There are loads of designs for grid isolation, but most are big circuit breakers, and break the connection by rotating the conductor out of contact, powered by gravity or a spring.

So I think you're basically right, and right to be confused. The solar connection of the risk isn't really clear. But as far as I can tell, they're concerned about a positive feedback loop, where a thermal plant dropping offline will cause a solar plant to trip, which might cause other solar plants to trip. Perhaps solar plants' power electronics are more delicate, and more likely to trip, than thermal plants' switchyard gear. Again, it's not totally clear.

1 comments

A lot of the rules for disconnecting solar were written when solar wasn't expected to be a major part of the grid, so the logic has them trip because that was the sane default.

That's no longer the sane default and the utilities have been slow walking software and hardware updates to fix it.

...and now that might be a problem.

Worse still are areas where laws were enacted that _required_ you to get your solar from your utility vs your roof. Or there's a "minimum service fee" even though you don't consume any energy. In the early days you could "sell" your excess energy back to the grid. Now you can't and worse still, they don't know how to handle the infrastructure they have to meet the ever changing climates of the western United States.
Where are you where you can’t sell excess electricity back to the grid? You definitely can here in SE Pennsylvania. Amongst the few people I know with solar panels on their roof it’s the most common scenario. Several of them have no battery either so they cannot store excess electricity.
Net-metering has only just been introduced in many southern states after much lobbying from power companies against it. Here in Florida (where I am now) it’s illegal to disconnect your house from the grid if you have solar. There’s a minimum “service fee” of $60 from FPL even if you only used $10 of energy.

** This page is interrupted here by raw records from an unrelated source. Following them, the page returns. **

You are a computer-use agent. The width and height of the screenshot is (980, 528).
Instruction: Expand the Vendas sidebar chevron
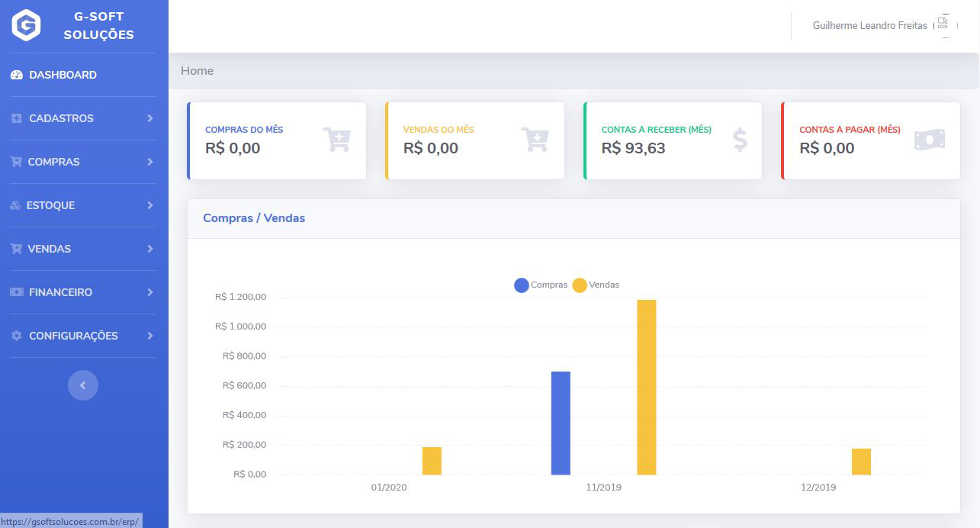(149, 249)
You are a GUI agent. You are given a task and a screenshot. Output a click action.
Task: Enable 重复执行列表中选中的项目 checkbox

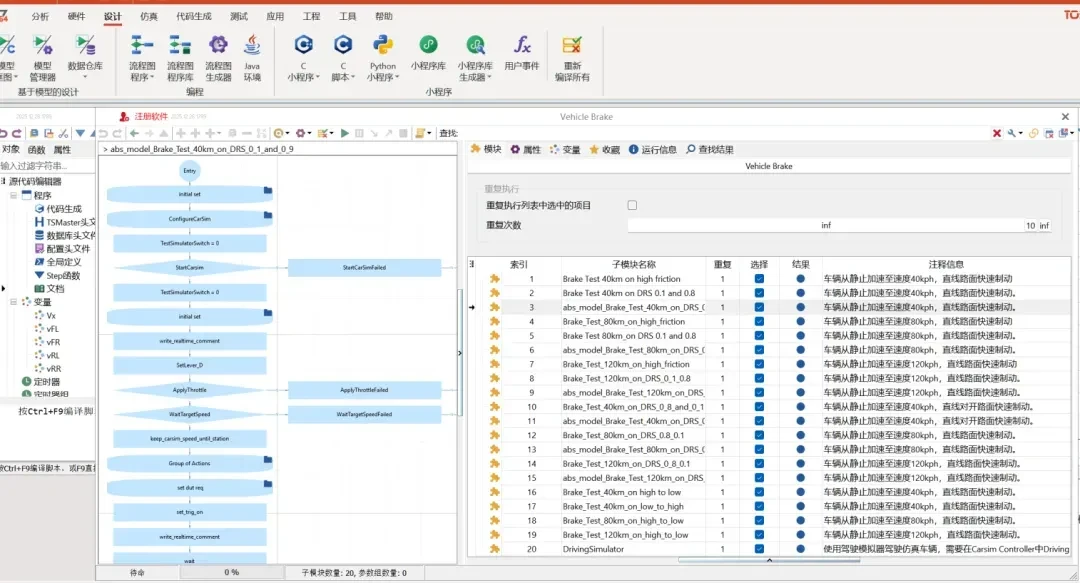click(x=632, y=205)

In many other states run by a certain political party, they have been making it so your net-metered connections are selling back at wholesale rates instead of retail rates, or limiting just how much you _can_ sell back (sell limits).

When I used to work for an energy intelligence company back in 2017 it was worse with legislation across the Midwest and western states that prohibited solar on roofs and required homeowners to pool together for community solar projects (run by the power company) to get their renewable energy.

Now, most 47 states have some sort of net-metering at least for wholesale prices but more and more of them are requiring a minimum service fees and making hardships for people to live without them.

There’s a minimum “service fee” of $60 from FPL even if you only used $10 of energy.

I don't see how this is a problem: the maintenance of the electricity grid must be paid somehow, and this is more or less a flat, predictable cost. If you're coming from a situation where the maintenance was previously factored into the price of energy consumption (not a bad way), you're going to have to redesign your billing.

Are you arguing against a maintenance fee in general or just how much it costs?